In this work, we gather 11 ligand binding site predictors, spanning 30 years, focusing on the latest machine learning based methods, such as VN-EGNN, IF-SitePred, GrASP, PUResNet, and DeepPocket and comparing them to established methods such as P2Rank or fpocket and earlier methods such PocketFinder, Ligsite and Surfnet. We compare these eleven methods thoroughly and benchmark them against our curated reference dataset, LIGYSIS, to perform an objective assessment of their prediction capabilities. An informed ranking of the methods, as well as a series of reflections and guidelines to advance this field result as conclusions of this analysis, which represents the most thorough analytical comparison of ligand binding site prediction methods to date, offering a clear framework for future developments in the field of ligand binding site prediction.
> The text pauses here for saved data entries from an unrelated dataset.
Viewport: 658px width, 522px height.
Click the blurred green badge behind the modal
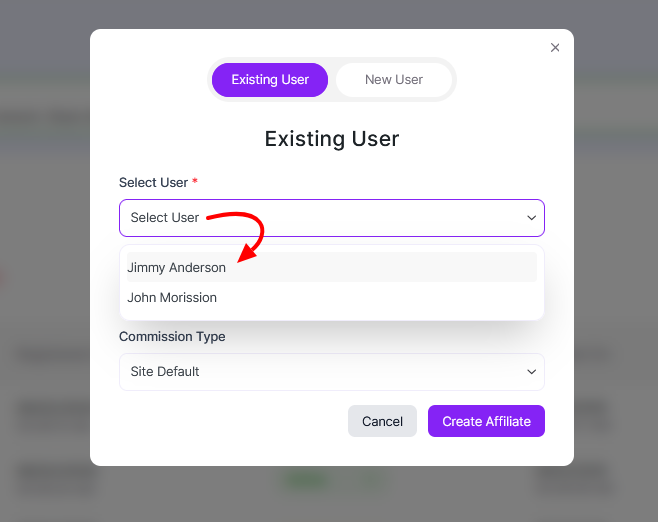click(306, 481)
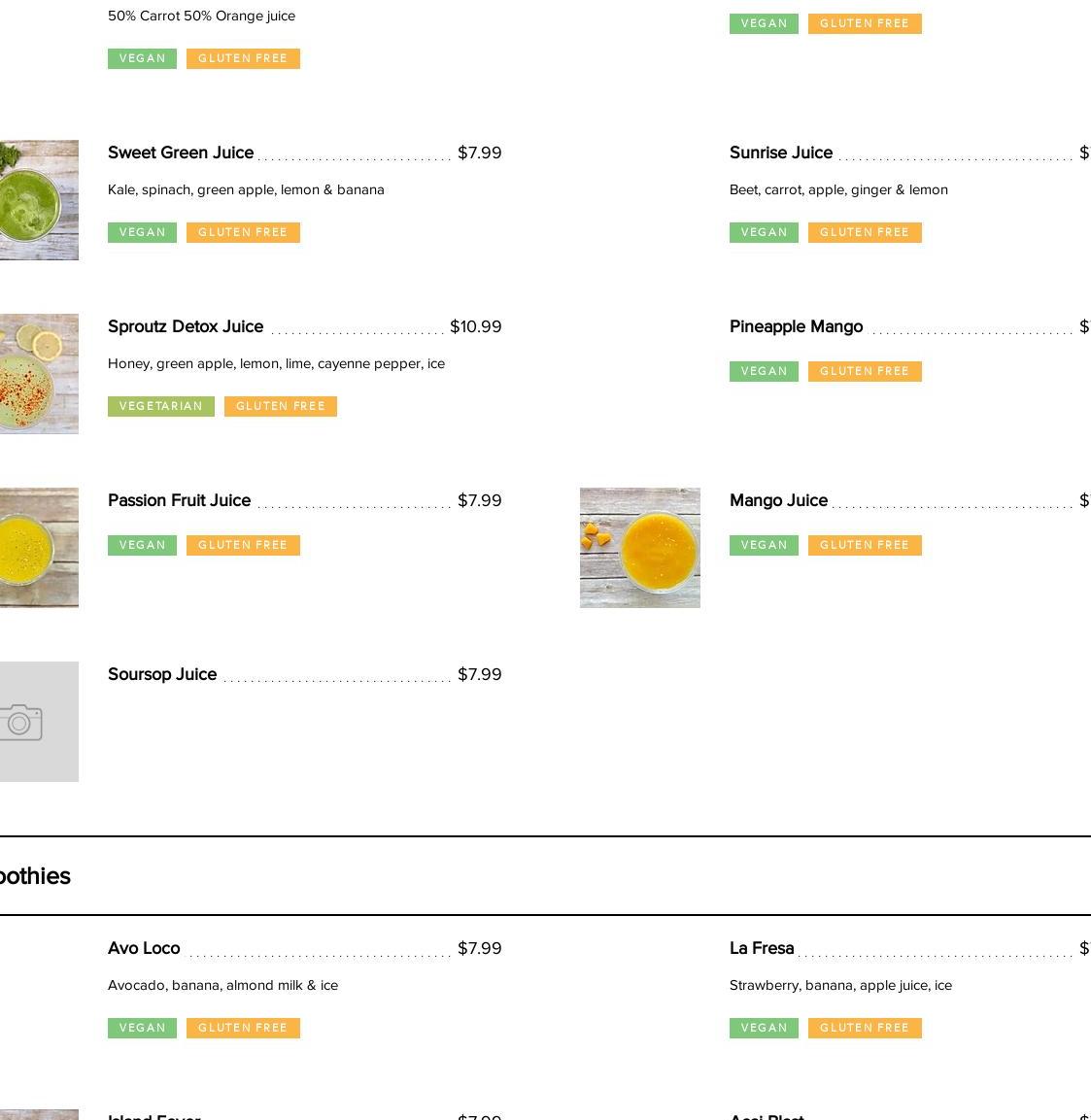Click the camera placeholder icon for Soursop Juice
1091x1120 pixels.
[23, 722]

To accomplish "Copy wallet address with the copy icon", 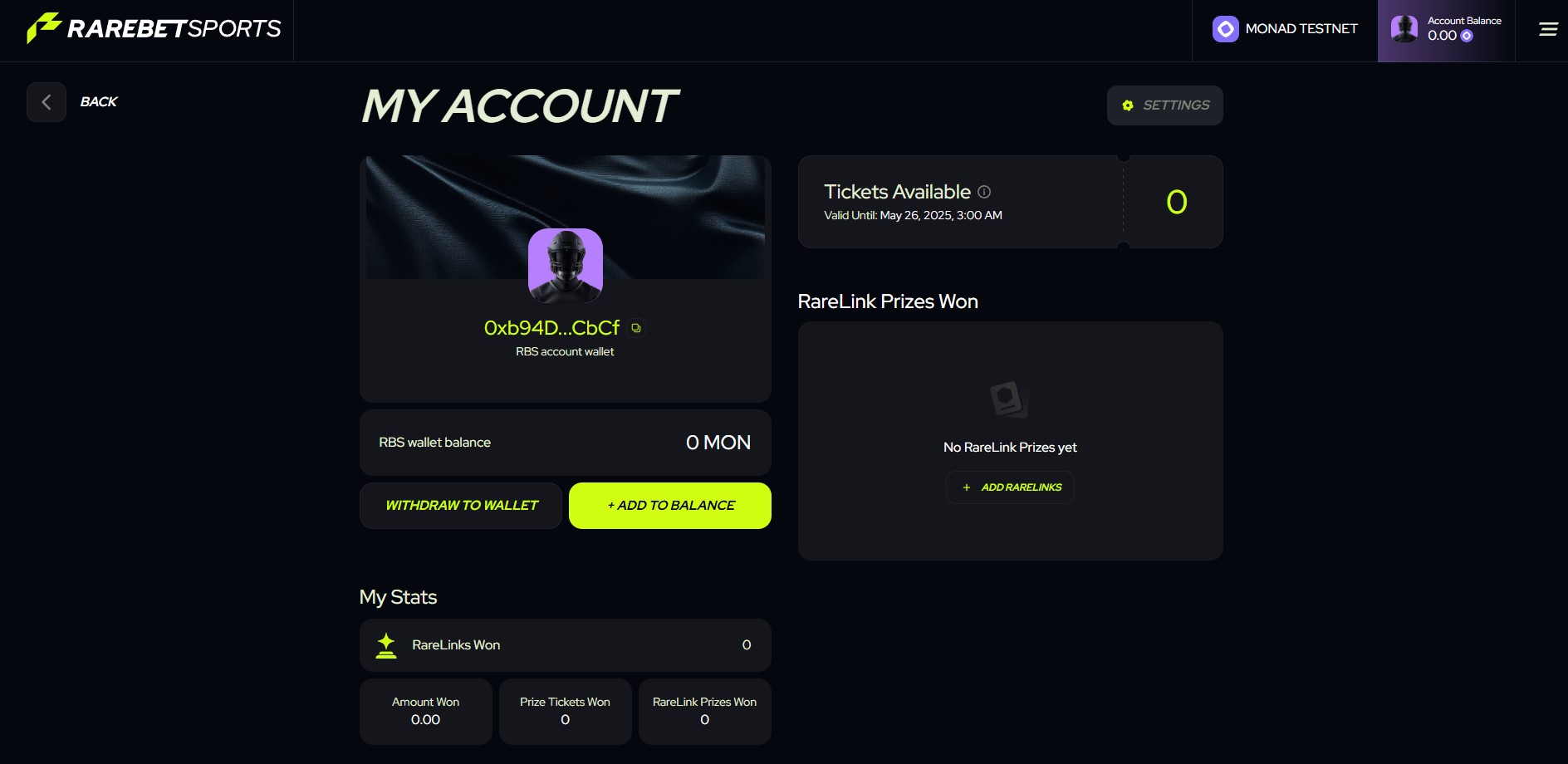I will [x=636, y=328].
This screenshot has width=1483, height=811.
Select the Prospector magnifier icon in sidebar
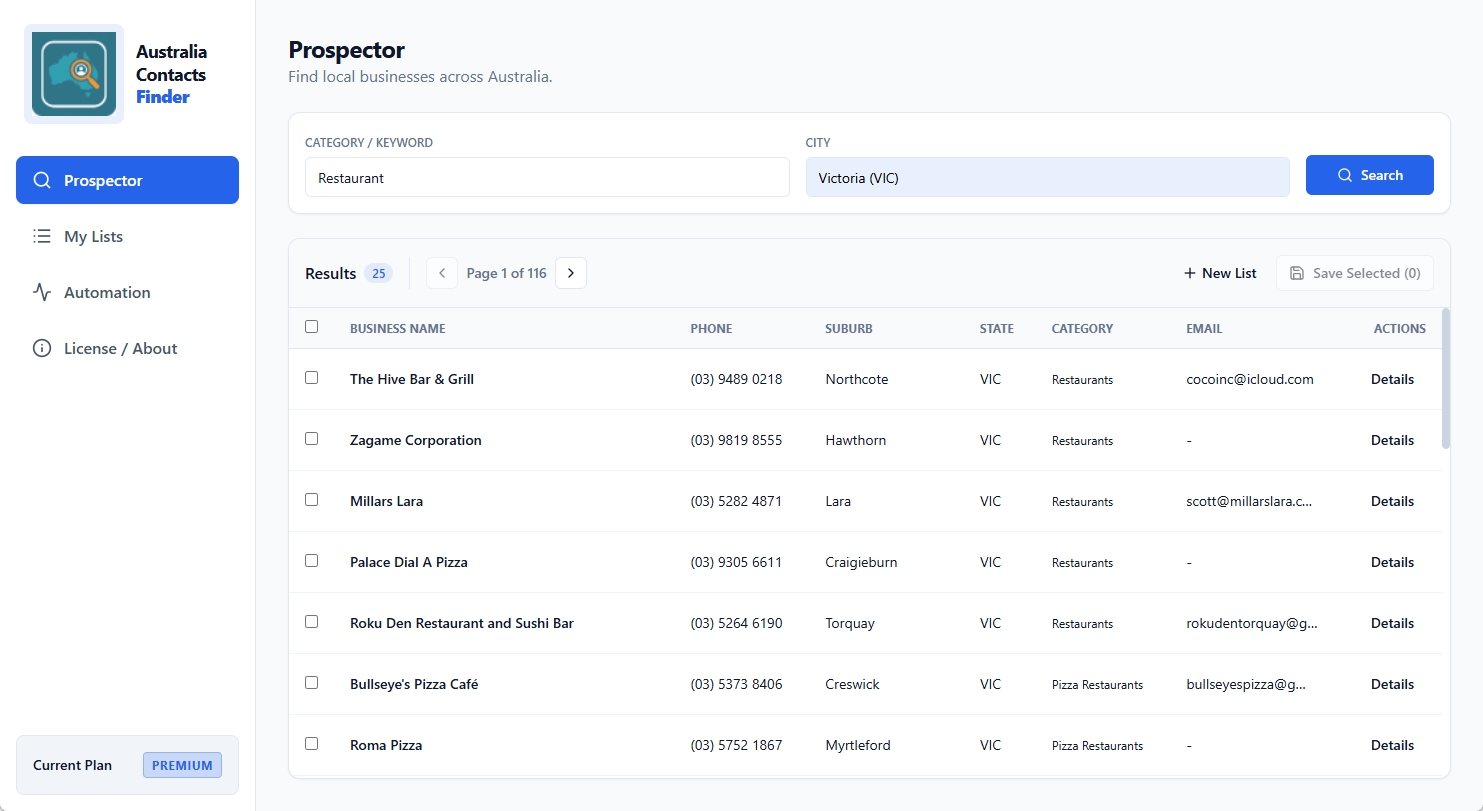coord(42,180)
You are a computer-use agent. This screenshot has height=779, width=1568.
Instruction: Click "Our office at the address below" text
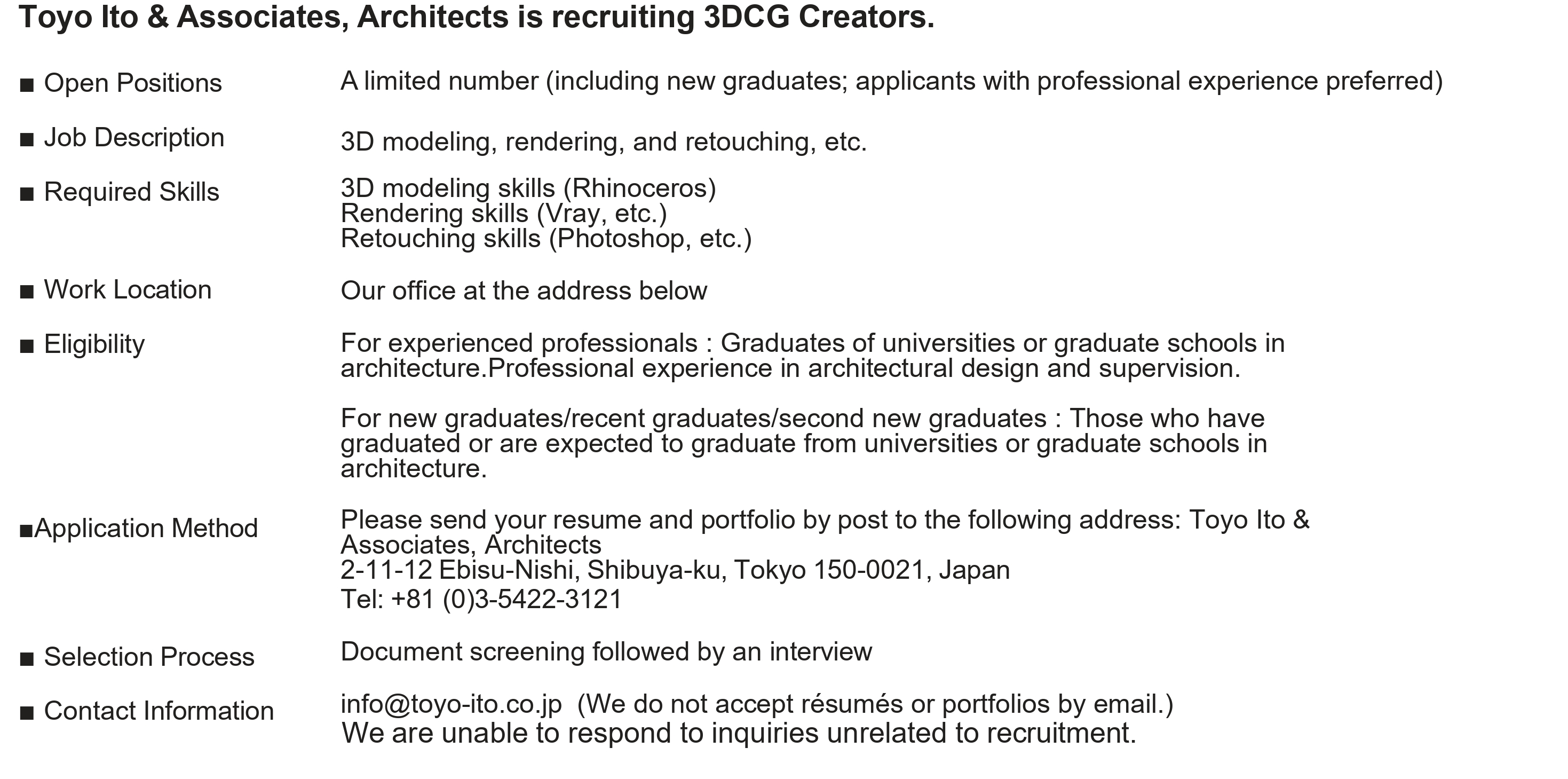click(524, 291)
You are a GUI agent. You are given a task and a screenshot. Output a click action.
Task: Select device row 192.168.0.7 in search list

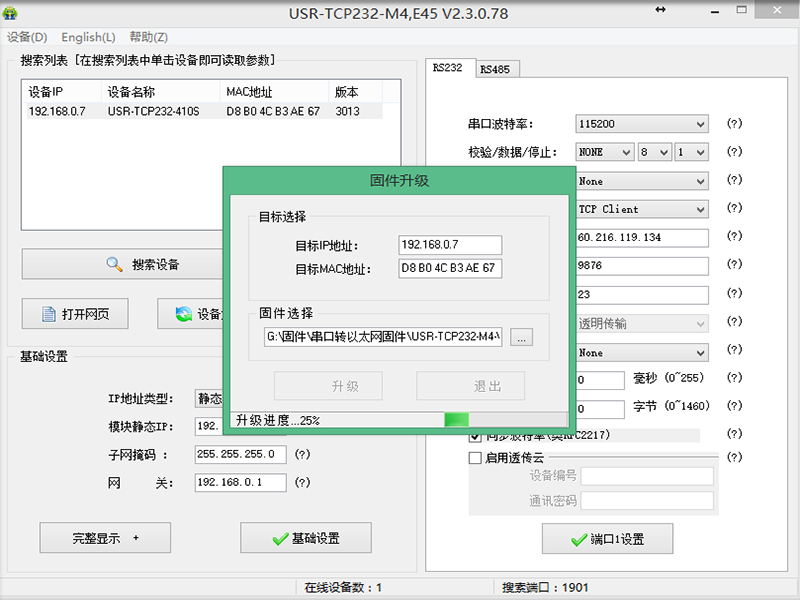(x=200, y=111)
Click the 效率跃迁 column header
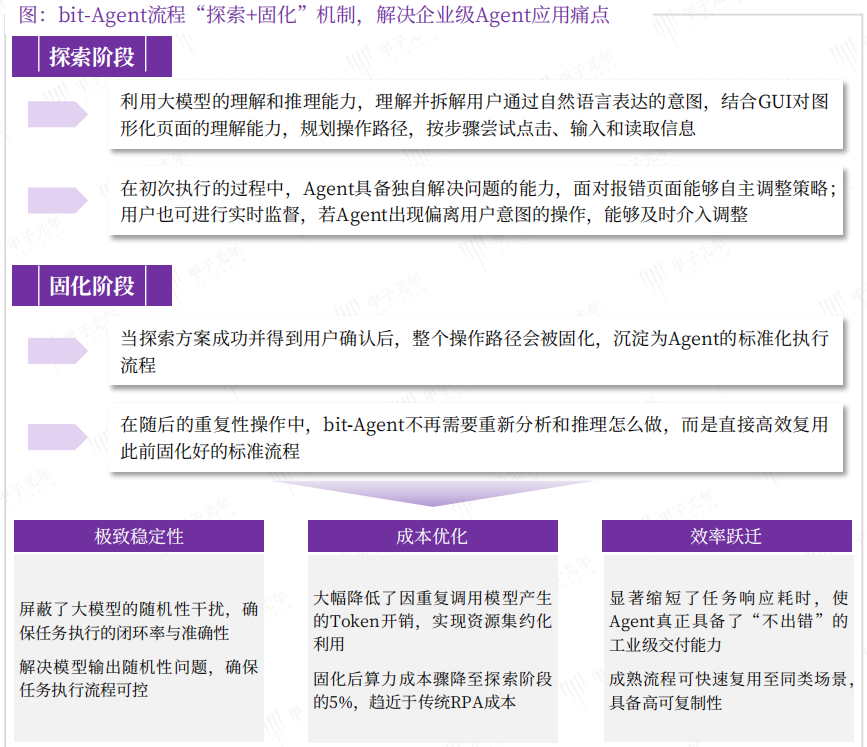The height and width of the screenshot is (747, 867). (x=726, y=537)
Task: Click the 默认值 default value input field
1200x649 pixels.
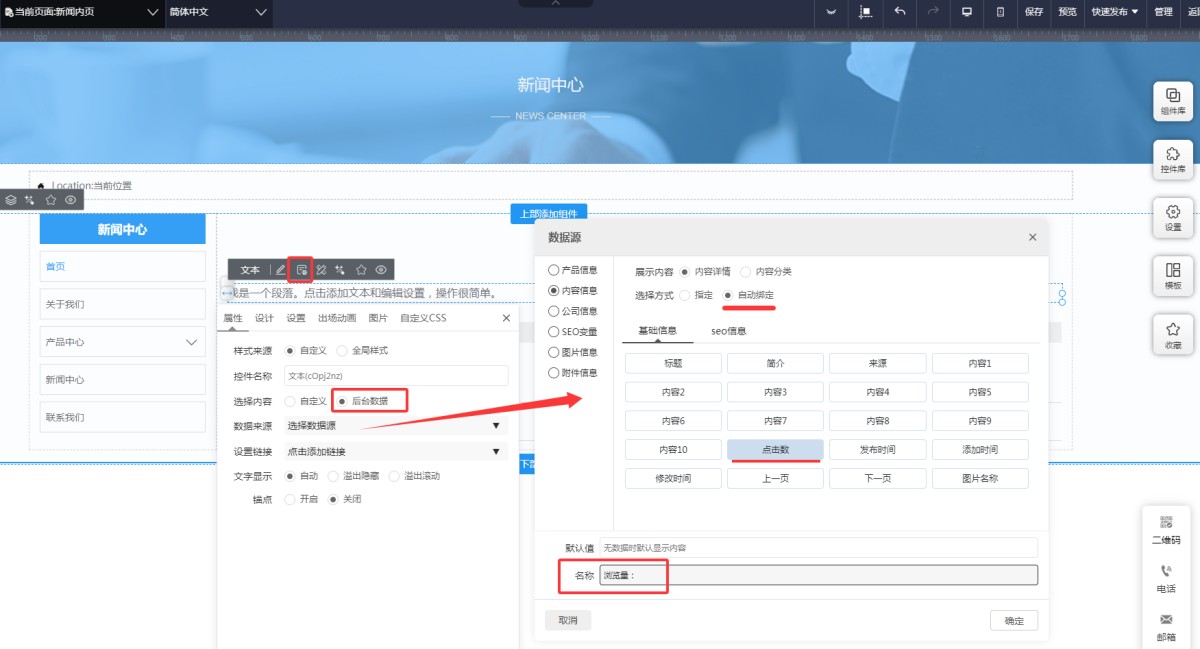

This is the Graphical Abstract

Dependencies

Prediction methods

In this work, we compared the performance of eleven ligand binding site prediction methods, which are the following. Instructions to install them can be found in their respective repositories.

  1. VN-EGNN [1]
  2. IF-SitePred [2]
  3. GrASP [3]
  4. PUResNet [4]
  5. DeepPocketRESC [5]
  6. DeepPocketSEG
  7. P2RankCONS [6]
  8. P2Rank [7]
  9. fpocket [8]
  10. PocketFinder+ [9]
  11. Ligsite+ [10]
  12. Surfnet+ [11]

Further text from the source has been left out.